I brought mine in the house and washed them in the tub. then let them dry good....
Then I sprayed all the joints and the upper portion of the rubber with FLUID FILM.....
Last storm I had No...Zero....Zippo... Ice build up on my wipers. 1st time ever of not having to slap the sheet outta them while out on my route.


----------



## KCB (Jan 22, 2006)

I feel your pain, and think this is a great idea. I would put it inside. Wedged between the dash and the windshield, up against the glass. Provided the thing doesn't get so hot it would melt something


----------



## stumper1620 (Dec 19, 2004)

I'm gonna spray my coweling area next...the part where timmy is having the build up.
I get that too.. but it usually is loose enough to just rip the ice chumks out and continue on my way..


----------



## mycirus (Dec 6, 2008)

How did you get the Alternating Current (120VAC) thing you bought to work on Direct Current (12 VDC)?


----------



## ontario026 (Dec 22, 2008)

Timmy, have you tried it with 12v applied to it? Does it get warm? Just curious since it was designed for 120v AC and you are applying DC...

Matthew


----------



## timmy1 (Apr 9, 2008)

The info for the 12V conversion came from here...

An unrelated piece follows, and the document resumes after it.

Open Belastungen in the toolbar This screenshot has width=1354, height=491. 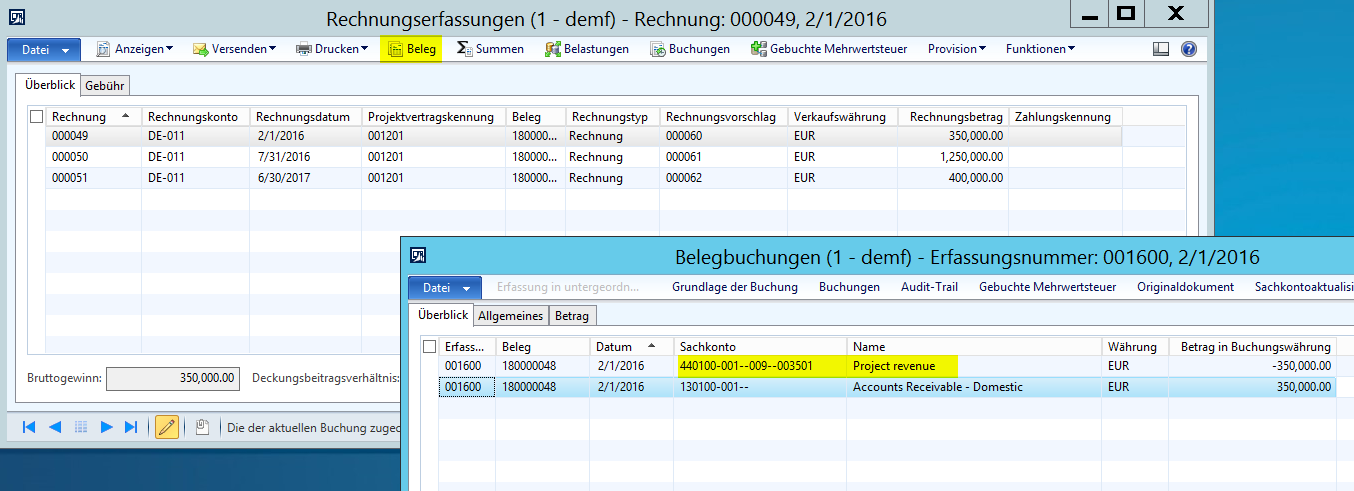(586, 49)
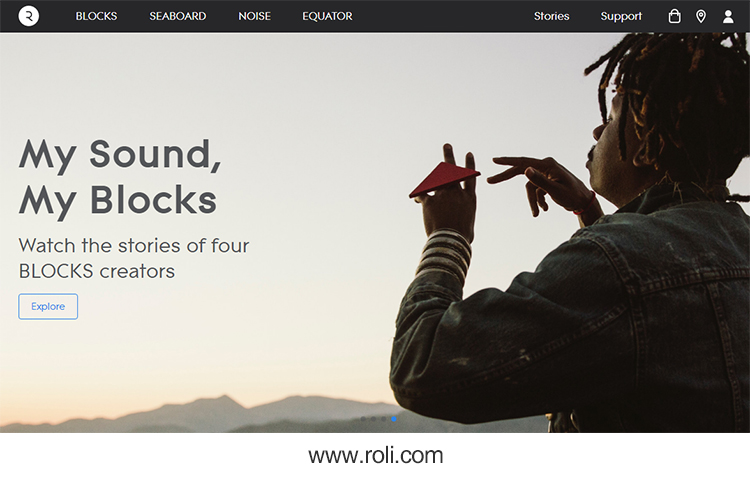Select the second carousel slide dot
Viewport: 750px width, 480px height.
373,419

http://www.affordable-solar.com/pv.surviving.winter.htm

Scroll down a few paragraphs, you will see it.

Stumper, I spray my cowling before every storm with silicone spray. It only makes the ice chunks pull out easier after they build up.


----------



## festerw (Sep 25, 2003)

KCB;694267 said:


> I feel your pain, and think this is a great idea. I would put it inside. Wedged between the dash and the windshield, up against the glass. Provided the thing doesn't get so hot it would melt something


You're looking more for something like this then

Wiper Heater


----------



## Pitt4212 (Oct 18, 2008)

I just looked at those wiper heaters online and couldn't find any pricing. Do you know how much they cost and if they work well?


----------



## timmy1 (Apr 9, 2008)

Yes,

That might work too, only installed inside you need to transfer the heat all the way out into the cowling.

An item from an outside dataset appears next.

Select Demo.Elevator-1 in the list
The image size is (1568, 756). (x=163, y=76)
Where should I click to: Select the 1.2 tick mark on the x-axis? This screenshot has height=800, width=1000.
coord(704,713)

A set of those that are weather proof installed outside would be slick.


----------



## Pitt4212 (Oct 18, 2008)

When are you getting your next snow storm Timmy I am anxious to see how your new set up works because I can't stand the snow and ice build up under my wipers.


----------



## stumper1620 (Dec 19, 2004)

timmy1;694323 said:


> The info for the 12V conversion came from here...
> 
> http://www.affordable-solar.com/pv.surviving.winter.htm
> 
> ...


Fluid film and silicone spray are not the same..Fluid film so far has impressed me with everything I have used it on... and it stays without a need to do it evertime you go out...
Snow will not stick to fluid film... I'll do my coweling and next storm I'll find out. I know it made a huge difference with my wipers.


----------



## festerw (Sep 25, 2003)

Pitt4212;694339 said:


> I just looked at those wiper heaters online and couldn't find any pricing. Do you know how much they cost and if they work well?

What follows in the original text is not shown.